Transcriptional reprogramming in murine liver defines the physiologic consequences of biliary obstruction

Background/Aims: While the metabolic and histological responses to cholestasis are recognized, the consequences of impaired biliary flow on liver gene expression are largely undefined. We hypothesized that biliary obstruction results in transcriptional reprogramming that dictates the physiologic response. Methods: We determined global gene expression in murine livers 1-21 days following bile duct ligation. Total hepatic cRNA from experimental and sham mice was hybridized to Affymetrix gene chips. Gene expression data was analyzed by GeneSpring® software and validated by Northern analysis. Results: We found 92 genes over-expressed ≥2-fold at one or more time points following bile duct ligation. Functional classification of these genes revealed the activation of three main biological processes in a sequential and time-restricted fashion.
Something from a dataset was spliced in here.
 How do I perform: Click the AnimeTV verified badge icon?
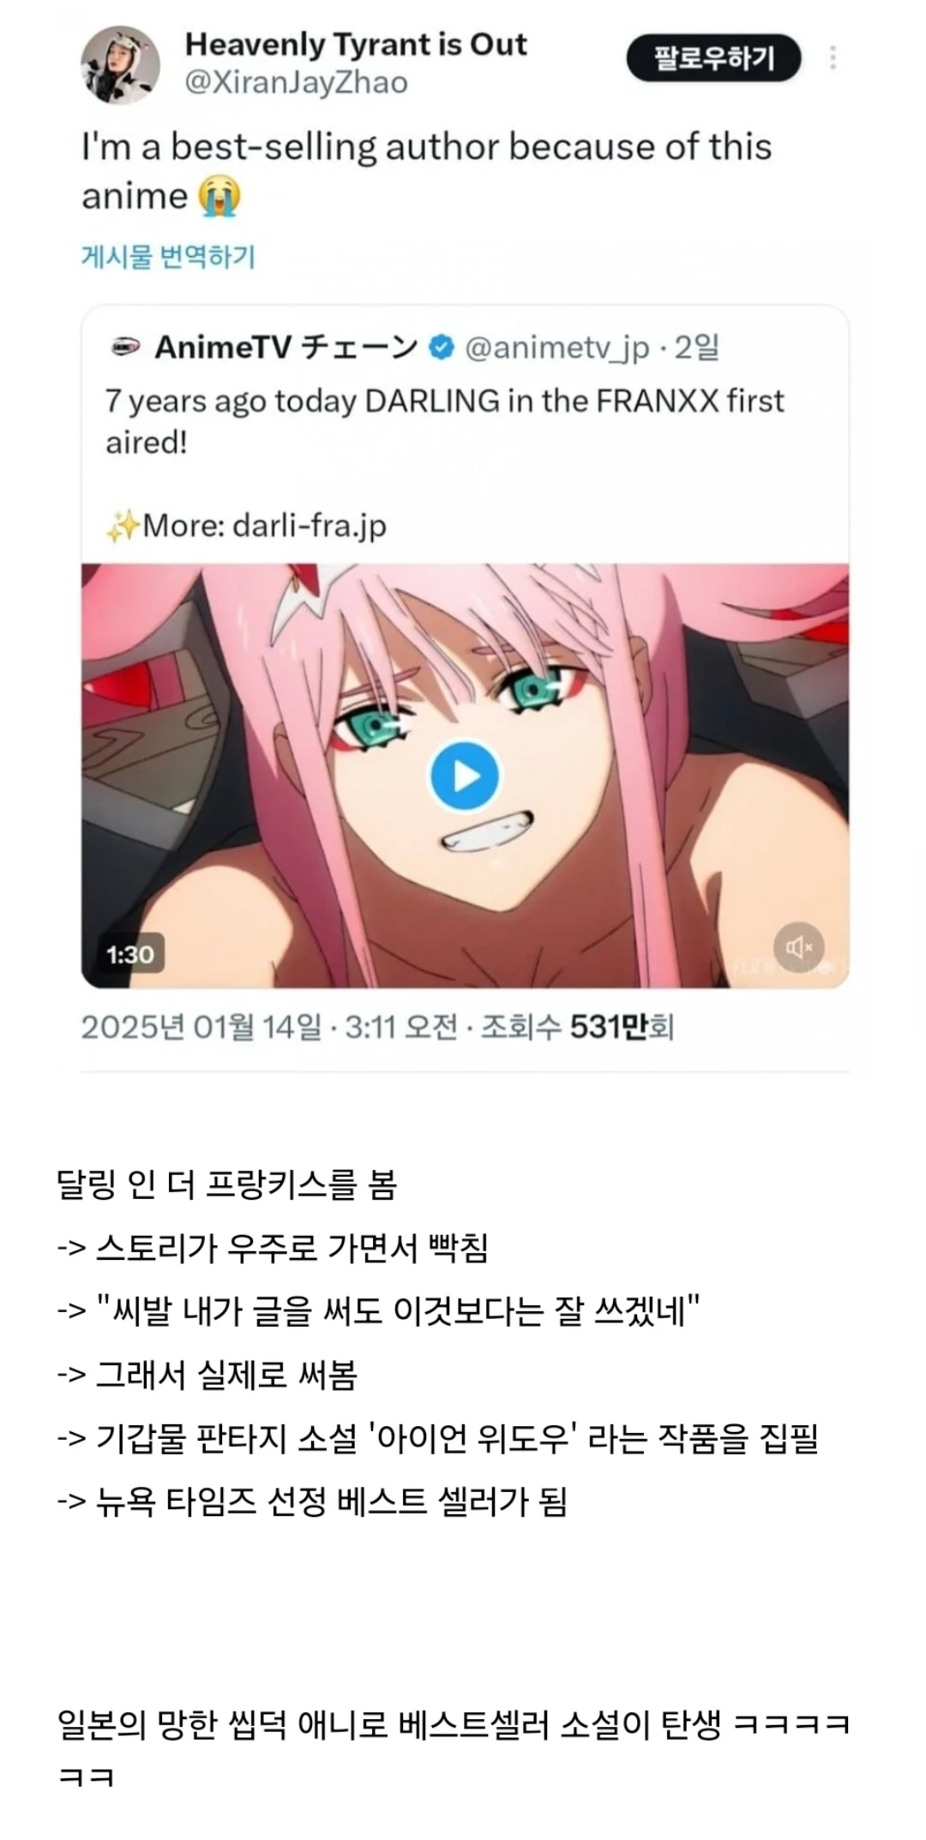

At day 1, genes involved in sterol metabolism were uniquely over-expressed, including HMG-CoA reductase, the rate-limiting enzyme of cholesterol biosynthesis. This was followed by an increased expression of growth-promoting genes at day 7, the time point coinciding with peak cholangiocyte proliferation. In later phases (days 14-21), the liver over-expressed genes encoding structural proteins and proteases. Conclusions: Transcriptional reprogramming in the liver following biliary obstruction favors the activation of genes regulating metabolism, cell proliferation, and matrix remodeling in a time-restricted and sequential fashion.